Swedish ballad singer

Anna Karolina Larsson (14 June 1882 - 20 November 1967), generally known as "Lena" Larsson, was a Swedish ballad singer with a contralto voice.

She was born in Ytterby to Kristina Karlsson and her husband Karl August, who worked as farmers with a secondary income from fishing. Because of the need to help on the farm, Lena had little education, but her whole family were singers, and her younger brother recorded some of the lyrics of her songs and sent them to an archive. In 1935, aged 53, she married Gustaf Larsson, a smallholder, and moved to Gullö in the province of Bohuslän. After her husband's death in 1956, she continued to run his small farm and also brought up the children of one of her younger sisters, who had died.

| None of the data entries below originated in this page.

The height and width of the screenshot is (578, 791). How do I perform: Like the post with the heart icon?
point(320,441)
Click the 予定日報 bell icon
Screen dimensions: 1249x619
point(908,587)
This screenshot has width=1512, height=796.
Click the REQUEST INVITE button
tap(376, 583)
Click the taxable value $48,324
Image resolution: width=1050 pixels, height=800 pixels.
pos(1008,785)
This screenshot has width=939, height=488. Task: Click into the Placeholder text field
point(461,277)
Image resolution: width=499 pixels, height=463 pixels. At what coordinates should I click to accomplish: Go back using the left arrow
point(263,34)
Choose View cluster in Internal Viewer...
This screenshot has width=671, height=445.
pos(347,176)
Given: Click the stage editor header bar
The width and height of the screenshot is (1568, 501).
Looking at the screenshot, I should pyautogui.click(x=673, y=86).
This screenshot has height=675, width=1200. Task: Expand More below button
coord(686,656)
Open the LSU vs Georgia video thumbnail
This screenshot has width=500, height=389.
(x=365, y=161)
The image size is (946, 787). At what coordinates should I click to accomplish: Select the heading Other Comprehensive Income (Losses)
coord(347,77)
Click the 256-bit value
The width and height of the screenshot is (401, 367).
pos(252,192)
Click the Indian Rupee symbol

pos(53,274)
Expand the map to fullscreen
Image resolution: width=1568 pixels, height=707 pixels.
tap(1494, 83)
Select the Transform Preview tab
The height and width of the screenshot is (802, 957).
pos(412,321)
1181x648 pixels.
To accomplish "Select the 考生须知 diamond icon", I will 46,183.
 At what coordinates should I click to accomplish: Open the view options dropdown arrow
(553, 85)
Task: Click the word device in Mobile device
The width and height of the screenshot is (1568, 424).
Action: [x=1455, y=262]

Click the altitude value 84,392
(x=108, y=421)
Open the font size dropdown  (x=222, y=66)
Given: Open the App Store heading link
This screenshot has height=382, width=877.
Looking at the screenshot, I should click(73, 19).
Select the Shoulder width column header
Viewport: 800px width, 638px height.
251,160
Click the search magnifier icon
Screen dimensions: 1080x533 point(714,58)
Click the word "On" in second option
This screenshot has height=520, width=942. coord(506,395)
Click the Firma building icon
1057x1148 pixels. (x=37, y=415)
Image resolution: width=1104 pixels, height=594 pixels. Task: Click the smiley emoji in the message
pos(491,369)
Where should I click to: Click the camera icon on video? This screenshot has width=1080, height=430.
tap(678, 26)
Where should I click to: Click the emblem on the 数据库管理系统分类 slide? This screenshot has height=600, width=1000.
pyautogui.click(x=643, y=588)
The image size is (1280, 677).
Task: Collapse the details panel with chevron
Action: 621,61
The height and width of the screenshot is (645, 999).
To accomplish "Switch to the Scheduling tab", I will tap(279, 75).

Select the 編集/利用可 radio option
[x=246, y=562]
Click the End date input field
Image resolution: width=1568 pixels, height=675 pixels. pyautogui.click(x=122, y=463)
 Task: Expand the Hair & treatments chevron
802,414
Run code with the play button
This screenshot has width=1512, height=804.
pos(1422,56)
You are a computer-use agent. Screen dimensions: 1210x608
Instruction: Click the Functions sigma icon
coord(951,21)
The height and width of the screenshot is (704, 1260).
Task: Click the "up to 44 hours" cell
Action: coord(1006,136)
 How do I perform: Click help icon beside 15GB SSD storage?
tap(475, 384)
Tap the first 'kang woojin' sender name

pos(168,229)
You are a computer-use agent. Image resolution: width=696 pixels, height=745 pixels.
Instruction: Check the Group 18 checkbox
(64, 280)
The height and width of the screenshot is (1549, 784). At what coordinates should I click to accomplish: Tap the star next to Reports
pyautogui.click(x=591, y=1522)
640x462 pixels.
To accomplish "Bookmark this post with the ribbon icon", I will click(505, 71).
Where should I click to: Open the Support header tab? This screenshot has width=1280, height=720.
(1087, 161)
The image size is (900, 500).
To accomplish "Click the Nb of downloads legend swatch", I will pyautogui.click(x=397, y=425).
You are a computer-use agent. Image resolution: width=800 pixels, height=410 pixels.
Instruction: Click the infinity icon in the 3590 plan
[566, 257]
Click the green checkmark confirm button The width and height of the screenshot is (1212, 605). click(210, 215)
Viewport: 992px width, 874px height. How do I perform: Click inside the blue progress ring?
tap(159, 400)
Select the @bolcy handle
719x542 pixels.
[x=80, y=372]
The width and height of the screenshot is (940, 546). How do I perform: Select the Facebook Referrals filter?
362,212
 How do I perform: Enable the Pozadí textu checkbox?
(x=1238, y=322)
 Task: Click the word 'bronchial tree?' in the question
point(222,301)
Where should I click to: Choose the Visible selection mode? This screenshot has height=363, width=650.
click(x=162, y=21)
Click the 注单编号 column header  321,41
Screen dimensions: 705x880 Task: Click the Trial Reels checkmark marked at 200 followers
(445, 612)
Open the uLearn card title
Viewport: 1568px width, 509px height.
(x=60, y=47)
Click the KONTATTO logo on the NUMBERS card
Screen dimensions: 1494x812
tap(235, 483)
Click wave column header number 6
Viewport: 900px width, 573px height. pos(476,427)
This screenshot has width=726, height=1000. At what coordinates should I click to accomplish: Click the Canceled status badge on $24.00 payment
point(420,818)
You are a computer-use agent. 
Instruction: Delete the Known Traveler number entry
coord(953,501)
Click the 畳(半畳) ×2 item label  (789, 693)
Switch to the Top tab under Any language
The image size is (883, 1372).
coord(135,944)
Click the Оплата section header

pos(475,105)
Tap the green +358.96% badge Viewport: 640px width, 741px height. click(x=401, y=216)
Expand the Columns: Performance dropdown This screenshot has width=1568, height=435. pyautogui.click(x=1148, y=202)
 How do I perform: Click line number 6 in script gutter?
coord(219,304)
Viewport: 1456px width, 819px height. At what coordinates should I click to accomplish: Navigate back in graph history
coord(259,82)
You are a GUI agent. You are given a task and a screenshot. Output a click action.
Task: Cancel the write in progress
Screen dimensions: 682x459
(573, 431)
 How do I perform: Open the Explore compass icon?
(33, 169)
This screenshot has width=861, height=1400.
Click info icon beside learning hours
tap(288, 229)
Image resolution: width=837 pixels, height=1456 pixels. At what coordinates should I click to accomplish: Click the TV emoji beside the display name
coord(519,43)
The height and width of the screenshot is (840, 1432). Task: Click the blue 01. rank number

In 1957, Lena Larsson made her first recordings, encouraged by Ulf Peder Olrog, who became the founder of Swedish Radio’s folk music collection. Over a period she recorded 250 ballads for Swedish radio. Along with fellow folk-singers Ulrika Lindholm and Svea Jansson, her voice was recorded for posterity between 1952 and 1963 and can be heard on commercially available recordings. Larsson's voice on the recordings is described as "dark and low, her tempo slow", and her performance as "meditative rather than extrovert". She performed at concerts, festivals, and on radio and television.

Larsson died on stage, aged 85, after suffering a heart attack during a performance.